The irony, of course, is that we’re already chipped. We just call them phones.

We probably shouldn’t be surprised that the U.S. Secret Service contracted with a company to use the service, Locate X, in order to track Americans via social media. But they did, and once again we’re forced to distinguish between baseless conspiracies and the real-world consequences of government surveillance.

According to internal Secret Service documents, obtained from a Freedom of Information Act request, the agency paid the Virginia-based company, Babel Street, roughly $36,000 to include Locate X in a social media monitoring package that ultimately cost $2 million.

According to the trademark, Locate X provides:

“online, non-downloadable software used to collect, analyze, filter, store, track, manage, convert, interpret, categorize, index, extrapolate, compare, prioritize and produce databases, images, emails, files, documents, information, and data from online sources, websites and social media sites and to create reports in the fields of client-driven commercial, legal and governmental inquiries and investigations.”

And that’s only the first one-third of Locate X’s goods and services.

As early as March, Protocol reported on the dangers of Locate X. The deal with Babel Street “allows investigators to draw a digital fence around an address or area, pinpoint mobile devices that were within that area, and see where else those devices have traveled, going back months.”

Despite statements that claim these services collect large swaths of anonymous data, it’s possible to identify individual users. While the terms of use for Locate X states the data is “used for internal research purposes only,” it would be hard to believe the Secret Service is only interested in anonymous research.

Young players walk through the city centre of Hanover while holding their smartphones and playing “Pokemon Go” on July 15, 2016 in Hanover, Germany.Photo by Alexander Koerner/Getty Images

Besides, the Secret Service is not Babel Street’s only client. Others include the Immigration and Customs Enforcement, the Customs and Border Protection, the Coast Guard, the Drug Enforcement Administration, and others.

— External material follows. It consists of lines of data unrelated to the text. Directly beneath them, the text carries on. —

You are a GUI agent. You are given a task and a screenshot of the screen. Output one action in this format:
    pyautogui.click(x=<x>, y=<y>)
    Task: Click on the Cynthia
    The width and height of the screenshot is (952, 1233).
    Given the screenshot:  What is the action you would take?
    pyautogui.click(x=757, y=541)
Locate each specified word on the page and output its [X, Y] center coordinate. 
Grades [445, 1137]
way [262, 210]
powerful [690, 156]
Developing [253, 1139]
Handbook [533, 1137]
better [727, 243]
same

The Secret Service has apparently used Locate X to identify credit card skimming thieves. According to former employees of location-based companies that provide data to Babel Street, “the sale of personal location data from commercial firms to the government is more widespread and has been going on longer than previously known.”

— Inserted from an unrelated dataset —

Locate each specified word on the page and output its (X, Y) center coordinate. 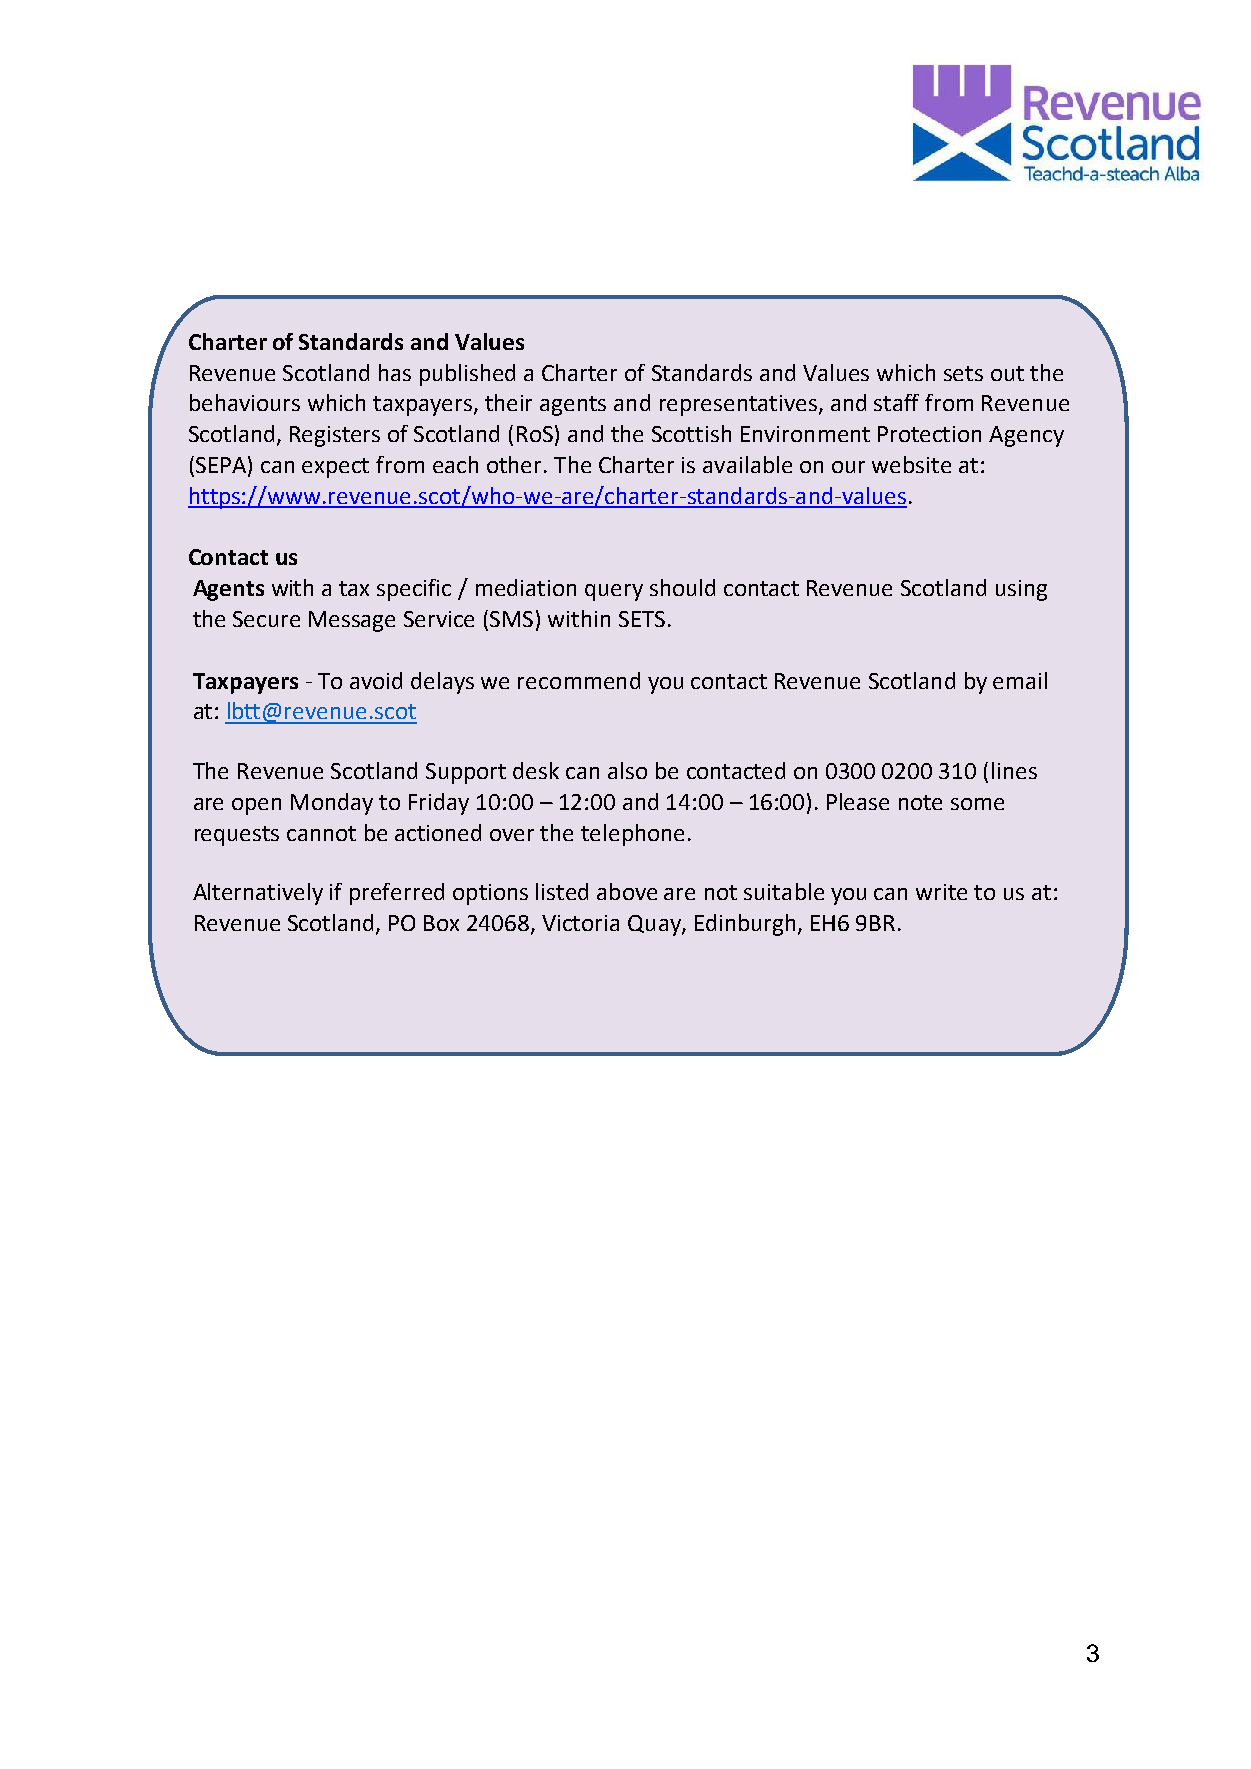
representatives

In 1985, Neil Postman wrote about Orwell’s “1984” prophecy coming and going. In “Amusing Ourselves to Death,” the cultural critic noted that Orwell got a lot right, but with “Brave New World,” Aldous Huxley may have been the real winner when it comes to understanding the future.

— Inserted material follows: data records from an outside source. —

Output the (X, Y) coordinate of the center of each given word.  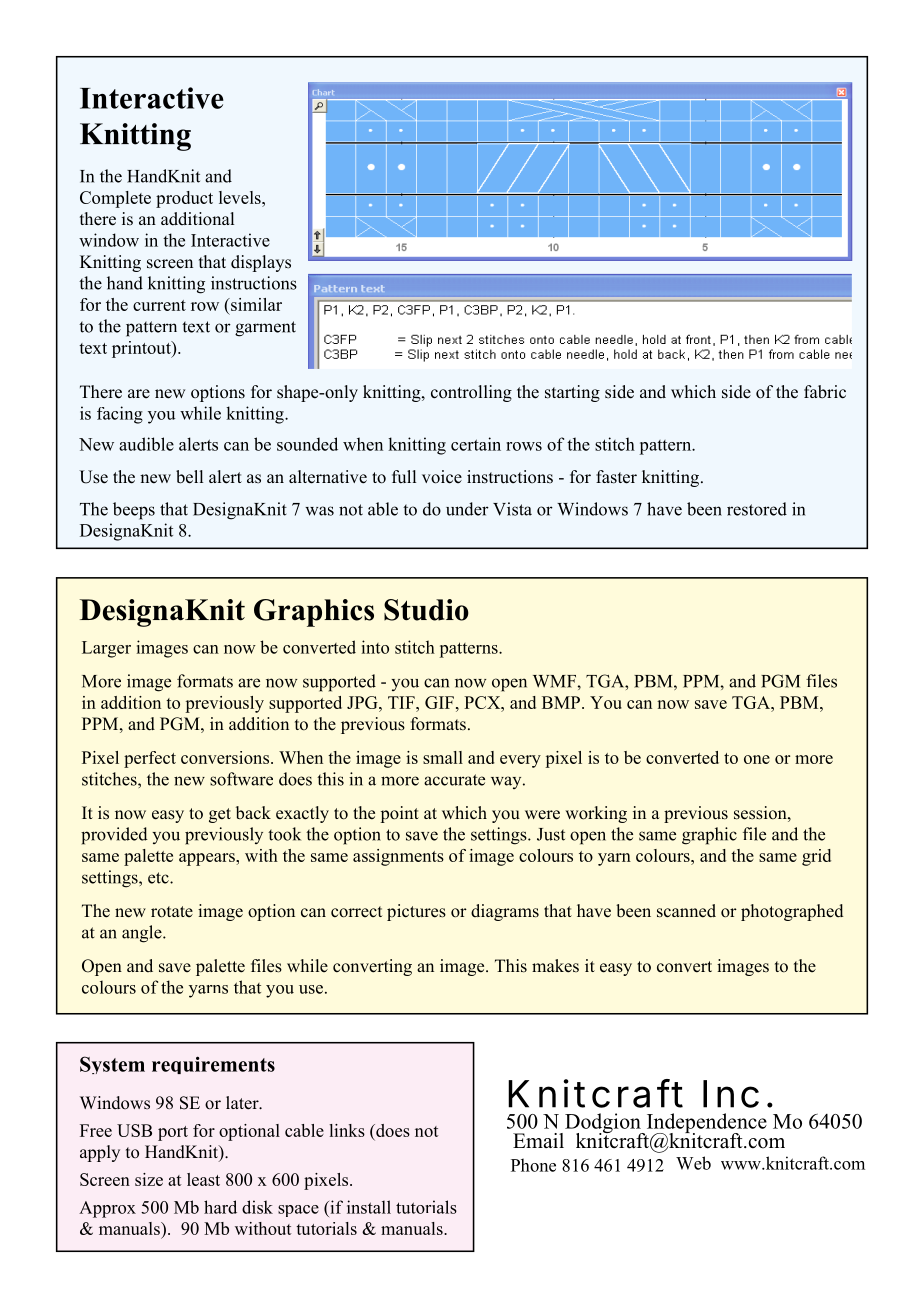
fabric (825, 392)
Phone (533, 1165)
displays (261, 263)
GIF (439, 702)
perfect (150, 759)
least (203, 1179)
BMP (561, 702)
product (184, 199)
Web (693, 1163)
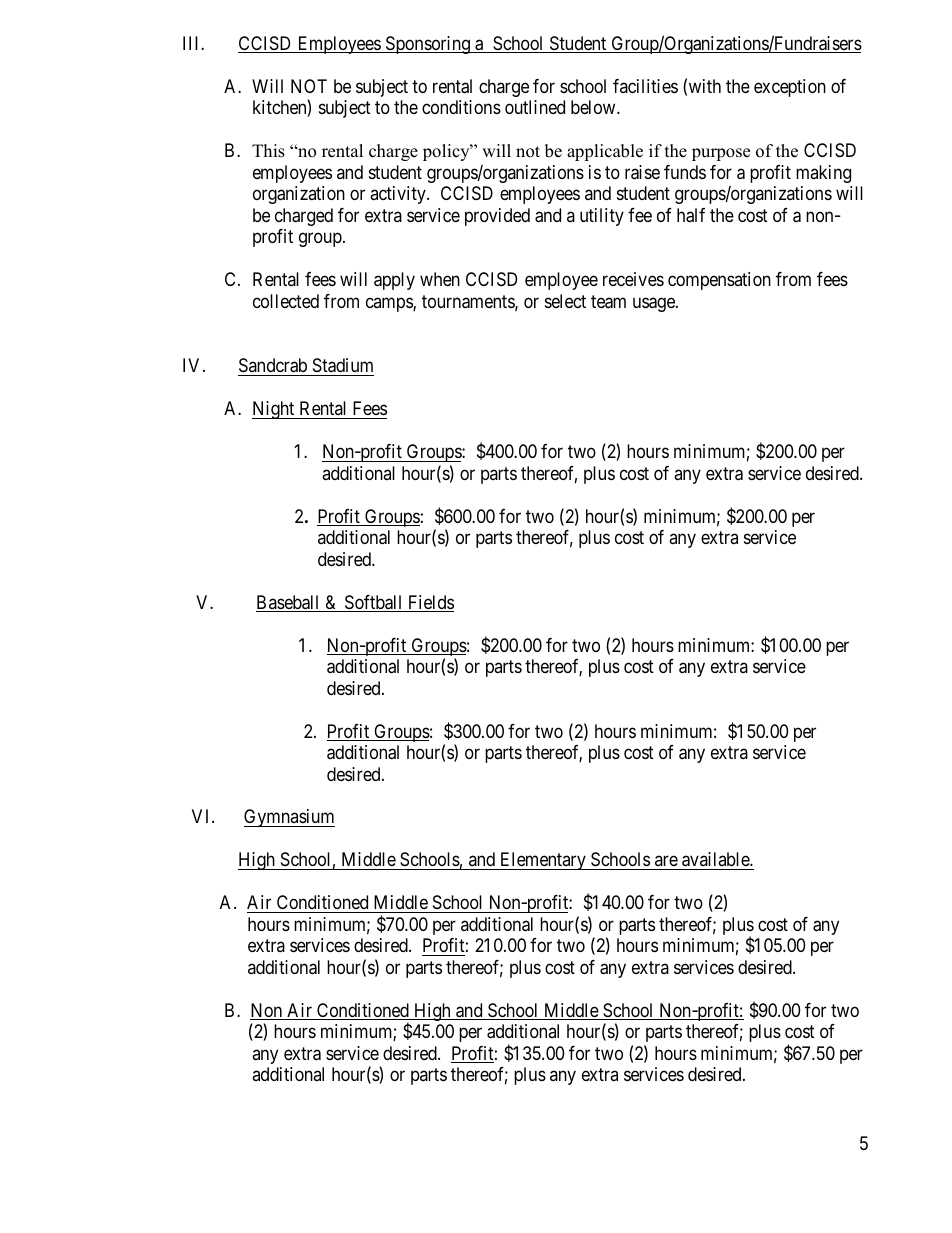 The width and height of the document is (952, 1233). What do you see at coordinates (543, 861) in the document?
I see `Elementary` at bounding box center [543, 861].
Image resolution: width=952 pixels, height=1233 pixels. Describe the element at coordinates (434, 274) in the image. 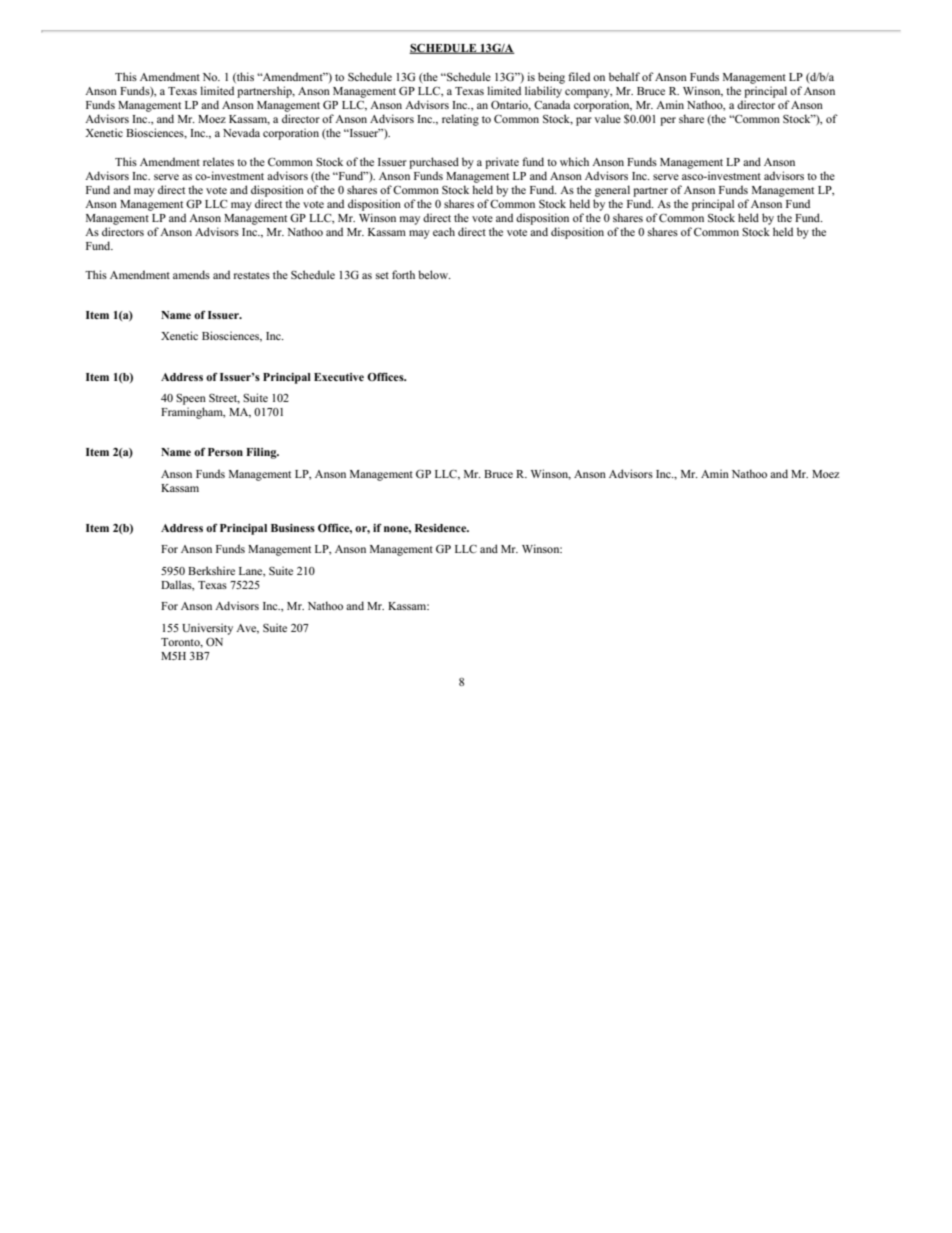

I see `below` at that location.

“What Orwell feared were those who would ban books. What Huxley feared was that there would be no reason to ban a book, for there would be no one who wanted to read one. Orwell feared those who would deprive us of information. Huxley feared those who would give us so much that we would be reduced to passivity and egoism. Orwell feared that the truth would be concealed from us. Huxley feared the truth would be drowned in a sea of irrelevance. Orwell feared we would become a captive culture. Huxley feared we would become a trivial culture.”

There’s no need for a secret government plot to microchip us. Tech companies sold chips that we willingly bought; governments are simply purchasing the rights to locate them. That’s not a conspiracy. We’re staring straight into the truth every single day.